Task details:
Beneath this task are records; print exactly the stretch of them from the line with "2階デイケア (82, 2530)" through the line with "オンライン診療 (81, 2502)", both ends included.

Information shown:
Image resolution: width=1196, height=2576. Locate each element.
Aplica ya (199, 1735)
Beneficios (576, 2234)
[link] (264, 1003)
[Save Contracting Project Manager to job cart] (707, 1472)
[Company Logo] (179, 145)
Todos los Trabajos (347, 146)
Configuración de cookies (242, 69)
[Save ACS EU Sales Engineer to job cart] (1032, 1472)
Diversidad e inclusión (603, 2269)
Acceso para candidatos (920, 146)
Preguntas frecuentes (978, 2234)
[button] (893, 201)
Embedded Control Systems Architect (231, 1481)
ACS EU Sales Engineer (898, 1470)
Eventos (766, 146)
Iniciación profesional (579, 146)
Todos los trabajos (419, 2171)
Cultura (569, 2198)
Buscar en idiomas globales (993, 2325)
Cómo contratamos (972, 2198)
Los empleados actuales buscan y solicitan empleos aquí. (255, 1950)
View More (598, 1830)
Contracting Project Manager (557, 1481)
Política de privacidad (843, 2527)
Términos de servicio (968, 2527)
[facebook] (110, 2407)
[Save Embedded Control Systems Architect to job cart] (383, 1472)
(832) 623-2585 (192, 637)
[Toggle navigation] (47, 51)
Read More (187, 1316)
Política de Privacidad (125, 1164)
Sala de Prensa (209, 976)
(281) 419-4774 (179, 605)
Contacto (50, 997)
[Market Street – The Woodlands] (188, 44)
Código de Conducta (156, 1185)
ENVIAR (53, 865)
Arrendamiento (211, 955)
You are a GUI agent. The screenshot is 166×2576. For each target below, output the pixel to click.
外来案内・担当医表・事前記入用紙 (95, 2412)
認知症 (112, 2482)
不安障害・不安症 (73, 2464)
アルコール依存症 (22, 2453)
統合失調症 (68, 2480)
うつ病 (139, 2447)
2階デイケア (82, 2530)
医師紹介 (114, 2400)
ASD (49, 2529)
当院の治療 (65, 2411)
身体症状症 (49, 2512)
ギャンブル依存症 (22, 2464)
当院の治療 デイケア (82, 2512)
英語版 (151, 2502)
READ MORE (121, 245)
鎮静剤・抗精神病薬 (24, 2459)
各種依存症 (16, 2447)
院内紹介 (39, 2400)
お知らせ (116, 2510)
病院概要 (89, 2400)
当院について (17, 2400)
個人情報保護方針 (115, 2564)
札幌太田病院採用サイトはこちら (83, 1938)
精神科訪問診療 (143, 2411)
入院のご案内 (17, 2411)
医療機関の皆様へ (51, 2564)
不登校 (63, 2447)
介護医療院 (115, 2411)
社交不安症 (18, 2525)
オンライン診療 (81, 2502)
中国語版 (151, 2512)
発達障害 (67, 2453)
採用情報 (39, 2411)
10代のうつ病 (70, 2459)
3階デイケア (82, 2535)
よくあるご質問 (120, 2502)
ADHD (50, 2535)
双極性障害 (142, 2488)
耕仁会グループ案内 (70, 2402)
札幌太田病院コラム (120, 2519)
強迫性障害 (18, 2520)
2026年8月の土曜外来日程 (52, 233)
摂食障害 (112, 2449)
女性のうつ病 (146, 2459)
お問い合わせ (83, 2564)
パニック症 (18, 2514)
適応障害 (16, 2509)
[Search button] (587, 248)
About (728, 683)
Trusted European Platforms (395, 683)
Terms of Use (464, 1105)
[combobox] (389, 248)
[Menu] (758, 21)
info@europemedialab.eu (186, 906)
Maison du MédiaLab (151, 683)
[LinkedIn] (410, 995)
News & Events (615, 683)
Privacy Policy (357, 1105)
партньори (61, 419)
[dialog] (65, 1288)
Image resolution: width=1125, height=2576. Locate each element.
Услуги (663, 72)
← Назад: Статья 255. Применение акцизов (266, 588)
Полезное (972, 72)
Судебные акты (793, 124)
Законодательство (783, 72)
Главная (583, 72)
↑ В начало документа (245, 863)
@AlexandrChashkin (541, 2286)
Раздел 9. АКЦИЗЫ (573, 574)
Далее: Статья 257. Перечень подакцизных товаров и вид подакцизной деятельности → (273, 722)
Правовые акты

Result of the exercise:
2階デイケア (82, 2530)
医師紹介 (114, 2400)
ASD (49, 2529)
当院の治療 (65, 2411)
身体症状症 (49, 2512)
ギャンブル依存症 (22, 2464)
当院の治療 デイケア (82, 2512)
英語版 (151, 2502)
READ MORE (121, 245)
鎮静剤・抗精神病薬 (24, 2459)
各種依存症 (16, 2447)
院内紹介 (39, 2400)
お知らせ (116, 2510)
病院概要 (89, 2400)
当院について (17, 2400)
個人情報保護方針 (115, 2564)
札幌太田病院採用サイトはこちら (83, 1938)
精神科訪問診療 (143, 2411)
入院のご案内 (17, 2411)
医療機関の皆様へ (51, 2564)
不登校 (63, 2447)
介護医療院 (115, 2411)
社交不安症 (18, 2525)
オンライン診療 (81, 2502)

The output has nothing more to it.